With images, it's a whole different ball game. Image tokenizers often work in several different ways, there are two types of token hard and soft. Hard tokens for example could be the regions of the image, part could be the colors, the alpha channels.

Hard tokens are also the visual encoders of meaning so a chair, table, or car could be a hard tokens based on their bounding boxes. These tokenization techniques are based in a lot of other types of machine learning.

Note that these tokens often overlap in practice and consume regions of other tokens, however as "hard" tokens they are considered distinct entities, and this is where the trouble starts esp. for image generation (that's roughly why a lot of AI did and still does things like draw extra fingers).

The next type of tokens are soft tokens, and they're a bit harder to explain, but basically the idea is that soft tokens are encoded by detecting continual statistical distributions within images. It's a very abstract way of reading an image. Here's where the trouble compounds.

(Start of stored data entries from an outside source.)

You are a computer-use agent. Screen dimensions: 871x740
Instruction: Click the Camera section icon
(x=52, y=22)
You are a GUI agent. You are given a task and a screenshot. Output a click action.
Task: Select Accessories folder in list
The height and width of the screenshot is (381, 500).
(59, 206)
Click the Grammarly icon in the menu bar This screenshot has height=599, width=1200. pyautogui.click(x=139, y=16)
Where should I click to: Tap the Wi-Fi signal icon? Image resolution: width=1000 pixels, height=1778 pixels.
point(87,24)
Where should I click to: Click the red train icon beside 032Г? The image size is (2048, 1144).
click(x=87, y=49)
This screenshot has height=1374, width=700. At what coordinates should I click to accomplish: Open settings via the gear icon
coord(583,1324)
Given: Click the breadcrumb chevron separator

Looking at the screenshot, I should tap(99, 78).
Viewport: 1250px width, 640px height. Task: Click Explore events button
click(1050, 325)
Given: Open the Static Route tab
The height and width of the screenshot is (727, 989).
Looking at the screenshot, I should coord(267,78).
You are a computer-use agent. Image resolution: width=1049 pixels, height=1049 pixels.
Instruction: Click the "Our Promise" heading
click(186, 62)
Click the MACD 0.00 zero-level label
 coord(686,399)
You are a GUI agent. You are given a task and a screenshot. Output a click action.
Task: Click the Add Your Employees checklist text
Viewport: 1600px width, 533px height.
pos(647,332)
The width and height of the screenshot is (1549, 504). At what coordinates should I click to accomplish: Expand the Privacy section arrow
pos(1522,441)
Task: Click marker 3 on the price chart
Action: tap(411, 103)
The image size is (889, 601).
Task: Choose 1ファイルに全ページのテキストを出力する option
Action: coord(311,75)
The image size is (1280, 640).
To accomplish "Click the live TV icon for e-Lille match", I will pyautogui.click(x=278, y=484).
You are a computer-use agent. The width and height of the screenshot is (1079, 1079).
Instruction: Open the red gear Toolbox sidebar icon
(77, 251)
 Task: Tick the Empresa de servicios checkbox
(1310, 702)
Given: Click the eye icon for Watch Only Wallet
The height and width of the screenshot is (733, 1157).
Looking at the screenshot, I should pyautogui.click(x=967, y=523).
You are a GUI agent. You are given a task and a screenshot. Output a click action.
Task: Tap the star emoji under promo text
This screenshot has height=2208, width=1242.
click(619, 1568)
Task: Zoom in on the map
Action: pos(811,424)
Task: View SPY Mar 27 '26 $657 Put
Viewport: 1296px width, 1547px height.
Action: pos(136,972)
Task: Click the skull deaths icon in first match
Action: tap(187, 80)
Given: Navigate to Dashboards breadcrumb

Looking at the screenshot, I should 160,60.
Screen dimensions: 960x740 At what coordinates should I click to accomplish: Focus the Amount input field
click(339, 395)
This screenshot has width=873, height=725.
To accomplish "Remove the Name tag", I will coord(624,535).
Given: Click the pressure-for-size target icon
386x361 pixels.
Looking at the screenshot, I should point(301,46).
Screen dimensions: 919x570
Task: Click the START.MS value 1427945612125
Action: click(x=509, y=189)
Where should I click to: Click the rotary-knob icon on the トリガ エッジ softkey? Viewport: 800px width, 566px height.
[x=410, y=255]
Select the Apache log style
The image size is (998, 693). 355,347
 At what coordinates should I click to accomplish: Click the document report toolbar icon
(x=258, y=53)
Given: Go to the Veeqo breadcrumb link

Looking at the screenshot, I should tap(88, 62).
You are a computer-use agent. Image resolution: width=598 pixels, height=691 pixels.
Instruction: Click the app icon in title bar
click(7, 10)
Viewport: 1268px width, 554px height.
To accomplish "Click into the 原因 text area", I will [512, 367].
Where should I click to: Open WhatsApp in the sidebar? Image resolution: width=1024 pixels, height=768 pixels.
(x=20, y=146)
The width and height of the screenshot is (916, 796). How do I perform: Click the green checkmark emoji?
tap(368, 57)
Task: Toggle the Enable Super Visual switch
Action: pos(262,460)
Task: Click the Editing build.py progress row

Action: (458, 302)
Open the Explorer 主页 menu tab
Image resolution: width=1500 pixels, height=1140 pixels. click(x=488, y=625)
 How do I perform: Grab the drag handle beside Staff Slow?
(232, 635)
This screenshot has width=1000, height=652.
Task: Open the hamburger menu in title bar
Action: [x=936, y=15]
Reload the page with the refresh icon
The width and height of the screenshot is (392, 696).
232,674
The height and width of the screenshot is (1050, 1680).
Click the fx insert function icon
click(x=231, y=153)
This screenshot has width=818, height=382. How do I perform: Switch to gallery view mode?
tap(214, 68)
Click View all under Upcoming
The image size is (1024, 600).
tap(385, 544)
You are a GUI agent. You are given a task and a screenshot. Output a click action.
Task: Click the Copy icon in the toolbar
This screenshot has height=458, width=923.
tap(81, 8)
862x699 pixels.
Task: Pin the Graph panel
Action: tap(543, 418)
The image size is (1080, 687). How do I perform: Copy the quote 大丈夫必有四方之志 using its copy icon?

So now when we're writing an image, what do we write the image with? You guessed it. Tokens. The reason that those AI drift time lapses exist is because LLMs are statistical and not "functional". They don't have the mathematical concept of "identity". Otherwise they'd try to recreate the same image by copying the data in the exact tokens (or just copy the image itself) , instead they try to regenerate the image by generating new tokens with the same attributes that it read from the image.

To illustrate this lets say an image contains a blue car and the AI can only tokenize it as blue car. Asking an LLM to run an identity function on that image will result in a different car because the resolution of the token is only like 2 dimensions "blue" and "car" which roughly means it will output the average "blue" "car" from its training data. Now with human made things it's actually a lot easier. There's a finite variation of cars. However there's an infinite variation of things that can happen to a car. So an AI theoretically can run an identity function off of a particular make/model/year of a vehicle but if the paint is scratched or the paint job is unique it will start to introduce drift there's also other sources of drift like camera angle etc. With natural objects this becomes a whole different ball game because of the level of variation, this complexity compounds with scenes.

So identity functions on text are extremely easy in comparison for example:

This works because the tokens are simpler and there is less of a loss of "resolution" from the text to the tokenize form. E.g. word "Poopy" is token "poopy". But once you get into interpreting an image, and re-encoding those interpretations onto a new canvas it becomes much more difficult. e.g. image of "Dwayne the Rock Johnson" is most likely a series of tokens like "buff man", "bad actor", etc.

This is a rough explanation because there's a lot of voodoo, and I'm more of a Software Engineer than I am a statistics/data guy so I approach the alchemy a little bit from an alchemical standpoint.